[TASK TO CARRY OUT] Could you reproduce, exactly as written, every line from the one containing "Click the 年間のキャッシュレス決済額が banner text" through the last line of the records, and nothing else?

Segment Start: RECORD SET

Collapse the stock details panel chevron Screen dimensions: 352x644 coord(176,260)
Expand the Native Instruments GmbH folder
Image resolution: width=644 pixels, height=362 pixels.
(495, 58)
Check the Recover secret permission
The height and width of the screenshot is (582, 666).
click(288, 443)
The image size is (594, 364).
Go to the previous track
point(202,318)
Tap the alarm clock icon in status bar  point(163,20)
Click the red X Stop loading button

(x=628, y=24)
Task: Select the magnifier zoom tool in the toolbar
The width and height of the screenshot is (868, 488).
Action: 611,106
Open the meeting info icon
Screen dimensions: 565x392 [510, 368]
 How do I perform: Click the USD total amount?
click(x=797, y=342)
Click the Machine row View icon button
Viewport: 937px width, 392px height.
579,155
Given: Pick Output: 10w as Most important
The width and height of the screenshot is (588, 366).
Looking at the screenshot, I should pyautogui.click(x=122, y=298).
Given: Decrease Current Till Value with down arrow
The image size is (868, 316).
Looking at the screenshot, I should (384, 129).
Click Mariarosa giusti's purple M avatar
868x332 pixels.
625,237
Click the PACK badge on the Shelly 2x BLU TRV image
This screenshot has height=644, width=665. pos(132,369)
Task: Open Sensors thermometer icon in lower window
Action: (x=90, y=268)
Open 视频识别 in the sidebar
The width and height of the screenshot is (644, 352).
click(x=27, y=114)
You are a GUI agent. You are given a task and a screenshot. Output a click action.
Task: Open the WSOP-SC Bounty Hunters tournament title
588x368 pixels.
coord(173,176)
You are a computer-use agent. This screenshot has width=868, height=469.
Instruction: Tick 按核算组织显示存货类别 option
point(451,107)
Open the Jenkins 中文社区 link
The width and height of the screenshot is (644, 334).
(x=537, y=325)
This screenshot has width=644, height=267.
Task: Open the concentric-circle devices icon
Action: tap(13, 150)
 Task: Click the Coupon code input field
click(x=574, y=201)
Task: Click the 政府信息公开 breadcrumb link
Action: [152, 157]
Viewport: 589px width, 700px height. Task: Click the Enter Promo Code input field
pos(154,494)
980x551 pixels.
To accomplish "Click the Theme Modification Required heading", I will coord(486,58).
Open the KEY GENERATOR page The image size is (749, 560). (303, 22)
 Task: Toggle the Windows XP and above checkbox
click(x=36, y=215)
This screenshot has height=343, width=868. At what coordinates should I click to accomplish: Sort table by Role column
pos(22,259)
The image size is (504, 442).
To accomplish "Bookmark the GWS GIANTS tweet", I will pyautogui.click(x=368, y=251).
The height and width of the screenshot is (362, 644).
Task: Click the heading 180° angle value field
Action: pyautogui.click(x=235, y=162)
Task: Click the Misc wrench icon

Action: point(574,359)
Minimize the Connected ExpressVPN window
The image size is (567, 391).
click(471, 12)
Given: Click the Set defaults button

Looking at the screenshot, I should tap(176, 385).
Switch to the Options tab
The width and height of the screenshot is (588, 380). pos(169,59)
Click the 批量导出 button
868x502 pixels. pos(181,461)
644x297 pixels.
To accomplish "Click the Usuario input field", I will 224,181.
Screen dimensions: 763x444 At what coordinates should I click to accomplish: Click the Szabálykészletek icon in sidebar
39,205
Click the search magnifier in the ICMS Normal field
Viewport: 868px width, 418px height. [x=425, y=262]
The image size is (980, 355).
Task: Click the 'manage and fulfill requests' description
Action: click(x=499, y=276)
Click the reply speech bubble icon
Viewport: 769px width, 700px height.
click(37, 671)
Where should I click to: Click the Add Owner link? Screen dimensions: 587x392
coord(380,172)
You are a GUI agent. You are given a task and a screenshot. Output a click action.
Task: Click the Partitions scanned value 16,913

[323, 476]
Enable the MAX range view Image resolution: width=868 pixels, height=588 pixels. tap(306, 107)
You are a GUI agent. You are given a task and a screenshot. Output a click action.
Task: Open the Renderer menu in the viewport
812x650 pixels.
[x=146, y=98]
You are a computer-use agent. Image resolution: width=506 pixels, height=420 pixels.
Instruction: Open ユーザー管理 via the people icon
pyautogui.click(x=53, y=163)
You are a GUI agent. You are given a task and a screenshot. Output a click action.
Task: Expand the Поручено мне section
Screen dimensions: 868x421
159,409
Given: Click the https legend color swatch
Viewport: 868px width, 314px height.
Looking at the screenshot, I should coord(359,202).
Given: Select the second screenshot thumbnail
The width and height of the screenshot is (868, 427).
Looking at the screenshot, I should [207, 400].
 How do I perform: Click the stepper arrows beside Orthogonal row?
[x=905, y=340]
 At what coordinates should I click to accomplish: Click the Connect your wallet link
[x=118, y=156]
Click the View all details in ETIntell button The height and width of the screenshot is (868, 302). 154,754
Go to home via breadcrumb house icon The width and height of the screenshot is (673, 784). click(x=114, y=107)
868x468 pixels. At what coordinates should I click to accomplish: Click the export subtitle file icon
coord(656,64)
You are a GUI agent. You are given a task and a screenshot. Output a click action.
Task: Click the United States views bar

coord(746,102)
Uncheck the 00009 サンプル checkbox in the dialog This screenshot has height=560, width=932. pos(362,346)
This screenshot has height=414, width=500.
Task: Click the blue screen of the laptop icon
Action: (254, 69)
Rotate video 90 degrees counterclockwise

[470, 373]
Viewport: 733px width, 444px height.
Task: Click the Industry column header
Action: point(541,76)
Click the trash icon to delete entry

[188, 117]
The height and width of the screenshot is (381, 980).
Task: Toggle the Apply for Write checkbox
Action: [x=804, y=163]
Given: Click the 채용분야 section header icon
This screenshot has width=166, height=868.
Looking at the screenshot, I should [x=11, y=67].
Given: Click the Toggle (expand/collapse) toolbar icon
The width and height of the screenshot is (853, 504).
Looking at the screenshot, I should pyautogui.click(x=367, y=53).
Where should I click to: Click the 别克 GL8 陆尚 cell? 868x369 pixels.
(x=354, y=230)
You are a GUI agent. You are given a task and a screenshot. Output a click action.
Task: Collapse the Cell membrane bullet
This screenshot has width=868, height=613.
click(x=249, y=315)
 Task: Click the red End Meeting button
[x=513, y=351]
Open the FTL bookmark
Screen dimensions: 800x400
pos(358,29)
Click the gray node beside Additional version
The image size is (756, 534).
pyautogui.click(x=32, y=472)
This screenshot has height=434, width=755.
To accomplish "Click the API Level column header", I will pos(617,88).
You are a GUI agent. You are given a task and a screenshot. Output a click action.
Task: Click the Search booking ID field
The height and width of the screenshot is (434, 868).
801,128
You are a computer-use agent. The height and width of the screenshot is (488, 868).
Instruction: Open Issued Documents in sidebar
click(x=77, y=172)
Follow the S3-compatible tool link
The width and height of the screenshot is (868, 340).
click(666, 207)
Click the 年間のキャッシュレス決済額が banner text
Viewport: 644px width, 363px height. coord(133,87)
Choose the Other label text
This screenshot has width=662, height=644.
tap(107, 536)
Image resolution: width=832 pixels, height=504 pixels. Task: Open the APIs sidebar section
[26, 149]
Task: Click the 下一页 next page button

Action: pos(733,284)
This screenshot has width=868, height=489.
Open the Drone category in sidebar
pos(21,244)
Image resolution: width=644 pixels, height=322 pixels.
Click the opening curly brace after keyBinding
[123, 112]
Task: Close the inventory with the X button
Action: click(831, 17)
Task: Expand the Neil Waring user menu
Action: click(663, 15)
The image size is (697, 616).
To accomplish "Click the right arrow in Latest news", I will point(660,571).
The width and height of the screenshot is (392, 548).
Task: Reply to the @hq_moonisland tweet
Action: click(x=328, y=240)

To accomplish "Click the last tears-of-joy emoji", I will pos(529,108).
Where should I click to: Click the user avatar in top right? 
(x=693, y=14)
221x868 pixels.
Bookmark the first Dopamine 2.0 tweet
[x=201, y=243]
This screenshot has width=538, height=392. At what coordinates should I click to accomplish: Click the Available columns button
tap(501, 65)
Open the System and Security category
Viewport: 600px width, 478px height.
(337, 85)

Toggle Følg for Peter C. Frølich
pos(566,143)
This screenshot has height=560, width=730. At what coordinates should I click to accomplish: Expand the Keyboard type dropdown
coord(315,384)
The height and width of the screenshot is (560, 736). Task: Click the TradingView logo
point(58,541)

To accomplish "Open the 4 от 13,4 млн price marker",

Segment End: RECORD SET

[THE COMPLETED TASK]
Click the 年間のキャッシュレス決済額が banner text
Viewport: 644px width, 363px height. coord(133,87)
Choose the Other label text
This screenshot has width=662, height=644.
tap(107, 536)
Image resolution: width=832 pixels, height=504 pixels. Task: Open the APIs sidebar section
[26, 149]
Task: Click the 下一页 next page button

Action: pos(733,284)
This screenshot has width=868, height=489.
Open the Drone category in sidebar
pos(21,244)
Image resolution: width=644 pixels, height=322 pixels.
Click the opening curly brace after keyBinding
[123, 112]
Task: Close the inventory with the X button
Action: click(831, 17)
Task: Expand the Neil Waring user menu
Action: click(663, 15)
The image size is (697, 616).
To accomplish "Click the right arrow in Latest news", I will point(660,571).
The width and height of the screenshot is (392, 548).
Task: Reply to the @hq_moonisland tweet
Action: click(x=328, y=240)

To accomplish "Click the last tears-of-joy emoji", I will pos(529,108).
Where should I click to: Click the user avatar in top right? 
(x=693, y=14)
221x868 pixels.
Bookmark the first Dopamine 2.0 tweet
[x=201, y=243]
This screenshot has width=538, height=392. At what coordinates should I click to accomplish: Click the Available columns button
tap(501, 65)
Open the System and Security category
Viewport: 600px width, 478px height.
(337, 85)

Toggle Følg for Peter C. Frølich
pos(566,143)
This screenshot has height=560, width=730. At what coordinates should I click to accomplish: Expand the Keyboard type dropdown
coord(315,384)
The height and width of the screenshot is (560, 736). Task: Click the TradingView logo
point(58,541)

To accomplish "Open the 4 от 13,4 млн price marker",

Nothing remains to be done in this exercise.